- Problem details
Would you output the lines from the one with "Task: Open the README outline menu" through the last line of the material below, exactly, but without pictures?

- Record excerpts
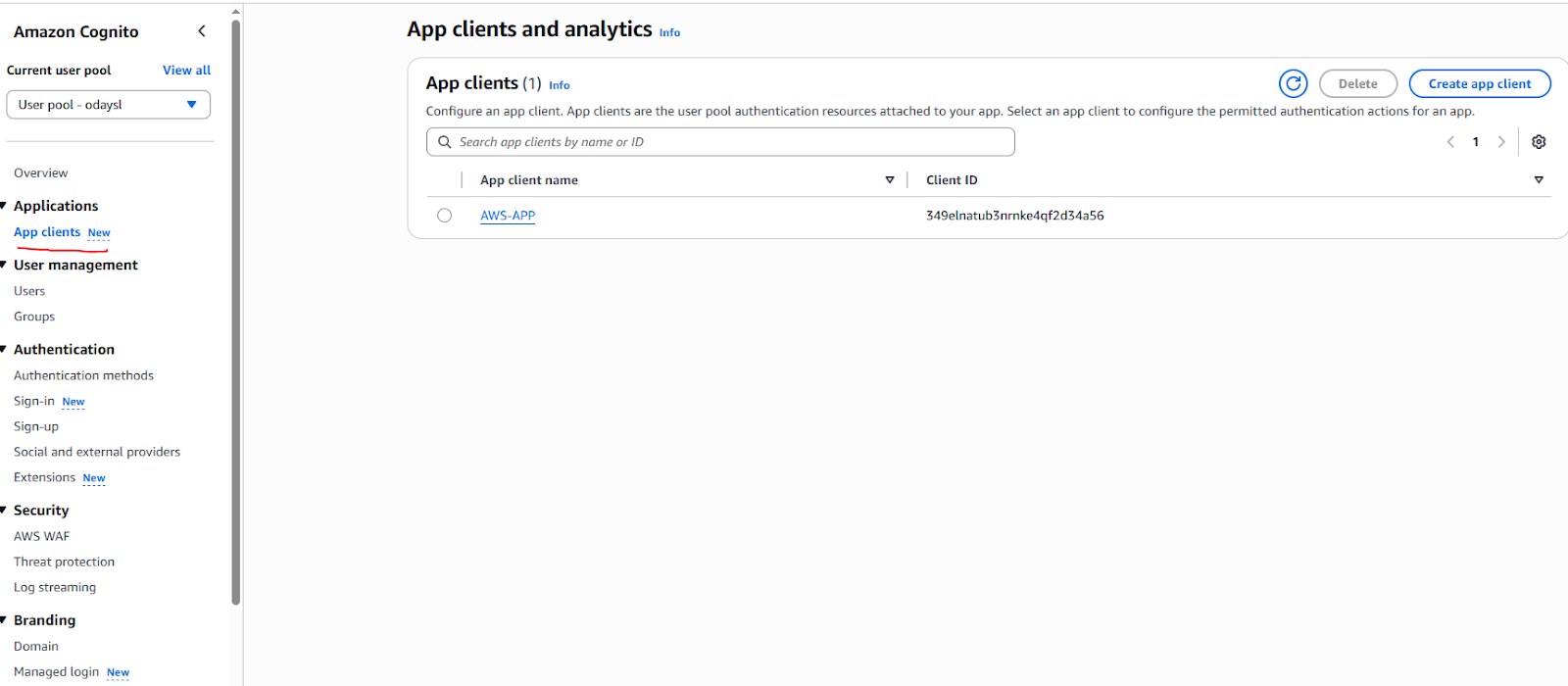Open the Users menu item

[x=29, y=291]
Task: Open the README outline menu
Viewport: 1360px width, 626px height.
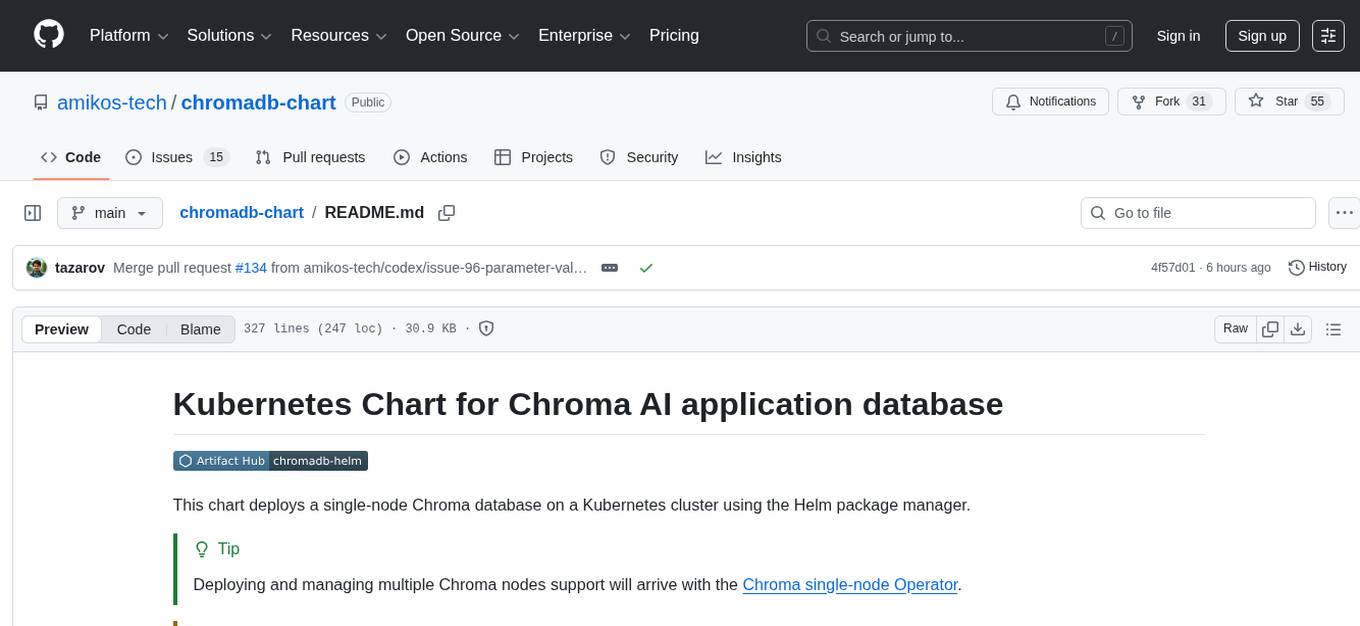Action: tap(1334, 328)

- The completed task
Task: Open the README outline menu
Viewport: 1360px width, 626px height.
Action: tap(1334, 328)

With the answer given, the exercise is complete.